## DOCUMENT TEXT
Compose and Execute Pipeline Steps.

Steps Execution Order

  • Load datasets
  • Apply imputers
  • Apply filters
  • Map to urban layer
  • Enrich urban layer

Raises:

Type Description
ValueError

If pipeline is already composed or lacks required steps (loader, urban layer).

Examples:

>>> executor.compose()  # Executes all steps with progress updates
Source code in src/urban_mapper/pipeline/executor.py
def compose(
    self,
) -> None:
    """Compose and Execute Pipeline Steps.

    !!! tip "Steps Execution Order"
        - [x] Load datasets
        - [x] Apply imputers
        - [x] Apply filters
        - [x] Map to urban layer
        - [x] Enrich urban layer

    Raises:
        ValueError: If pipeline is already composed or lacks required steps (loader, urban layer).

    Examples:
        >>> executor.compose()  # Executes all steps with progress updates
    """
    if self._composed:
        raise ValueError(
            "Pipeline already composed. Please re instantiate your pipeline and its steps."
        )
    urban_layer_step = next(
        (
            (name, step)
            for name, step in self.steps
            if isinstance(step, UrbanLayerBase)
        ),
        None,
    )
    if urban_layer_step is None:
        raise ValueError("Pipeline must include exactly one UrbanLayerBase step.")
    urban_layer_name, urban_layer_instance = urban_layer_step

    num_loaders = sum(isinstance(step, LoaderBase) for _, step in self.steps)
    num_imputers = sum(isinstance(step, GeoImputerBase) for _, step in self.steps)
    num_filters = sum(isinstance(step, GeoFilterBase) for _, step in self.steps)
    num_enrichers = sum(isinstance(step, EnricherBase) for _, step in self.steps)
    total_steps = 1 + num_loaders + num_imputers + num_filters + num_enrichers

    if num_loaders == 0:
        raise ValueError("Pipeline must include exactly one LoaderBase step.")

    with alive_bar(
        total_steps,
        title="Pipeline Progress",
        force_tty=True,
        dual_line=False,
    ) as bar:
        self.data = None if num_loaders == 1 else {}

        for name, step in self.steps:
            if isinstance(step, LoaderBase):
                bar()
                bar.title = f"~> Loading: {name}..."

                if num_loaders == 1:
                    self.data = step.load_data_from_file()
                else:
                    self.data[name] = step.load_data_from_file()

        for name, step in self.steps:
            if isinstance(step, GeoImputerBase):
                bar()
                bar.title = f"~> Applying imputer: {name}..."
                self.data = step.transform(self.data, urban_layer_instance)

        for name, step in self.steps:
            if isinstance(step, GeoFilterBase):
                bar()
                bar.title = f"~> Applying filter: {name}..."
                self.data = step.transform(self.data, urban_layer_instance)

## PROVIDED MATERIAL

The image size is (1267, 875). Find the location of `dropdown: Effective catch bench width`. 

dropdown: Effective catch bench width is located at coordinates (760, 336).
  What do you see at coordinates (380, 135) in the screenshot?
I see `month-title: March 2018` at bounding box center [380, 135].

## REQUIRED WORK
a) In the pipeline composition documentation, what title is given to the progress bar when the steps are executed?
b) Resume the pipeline composition documentation, picking up right after its last line.

## ANSWERS FOR THIS EXERCISE
a) "Pipeline Progress"

b)
        bar()
        bar.title = (
            f"~> Let's spatial join the {urban_layer_name} layer with the data..."
        )
        _, mapped_data = urban_layer_instance.map_nearest_layer(self.data)
        self.data = mapped_data

        for name, step in self.steps:
            if isinstance(step, EnricherBase):
                bar()
                bar.title = f"~> Applying enricher: {name}..."
                urban_layer_instance = step.enrich(self.data, urban_layer_instance)

        self.urban_layer = urban_layer_instance
        self._composed = True
        bar()
        bar.title = f"🗺️ Successfully composed pipeline with {total_steps} steps!"

transform()

Retrieve Results of Pipeline Execution.

Returns processed data and enriched urban layer post-composition.

Returns:

Type Description
Tuple[Union[Dict[str, GeoDataFrame], GeoDataFrame], UrbanLayerBase]

Tuple[Union[Dict[str, gpd.GeoDataFrame], gpd.GeoDataFrame], UrbanLayerBase]: Processed data and urban layer.

Raises:

Type Description
ValueError

If pipeline hasn’t been composed.

Examples:

>>> data, layer = executor.transform()
Source code in src/urban_mapper/pipeline/executor.py
def transform(
    self,
) -> Tuple[
    Union[
        Dict[str, gpd.GeoDataFrame],
        gpd.GeoDataFrame,
    ],
    UrbanLayerBase,
]:
    """Retrieve Results of `Pipeline Execution`.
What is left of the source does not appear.